The personal records of almost 50,000 Australians working at several
government agencies and companies were left unsecured by a third-party
contractor in one of the country’s worst data breaches, according to a
report Thursday by iTnews.
Backup
databases of employee records including names, passwords, salaries and
some credit card numbers were accessible after the contractor
misconfigured an Amazon.com Inc. cloud storage product, according to the report. About 25,000 records from AMP Ltd., 17,000 records at Cimic Group Ltd. subsidiary UGL Ltd., 1,500 records at Rabobank and 4,770 records across Australian government departments were left vulnerable.
The
issue was spotted by a Polish security researcher, who alerted
authorities last month, according to the report, which said it was the
country’s second-largest breach after details of 550,000 blood donors were leaked last year.
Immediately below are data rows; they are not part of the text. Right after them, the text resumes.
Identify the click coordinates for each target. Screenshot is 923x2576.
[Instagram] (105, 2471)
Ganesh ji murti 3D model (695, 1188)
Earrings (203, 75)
The Department of Prime Minister and Cabinet, which
oversees a national cyber-security center set up in 2013 to support
businesses, didn’t immediately reply to a request for comment. No
customer data was affected and the “mistake” was quickly corrected, AMP
said in a statement. Rabobank said it was investigating the situation
and was unable to comment further. Cimic declined to comment.
Australia has experienced several high profile hacks or data breaches in the past couple of years. Almost 30 gigabytes of commercially sensitive information related to Australian naval vessels and warplanes was reportedly stolen
from a local defense contractor in July 2016. The nation’s weather
bureau was reportedly hacked in 2015.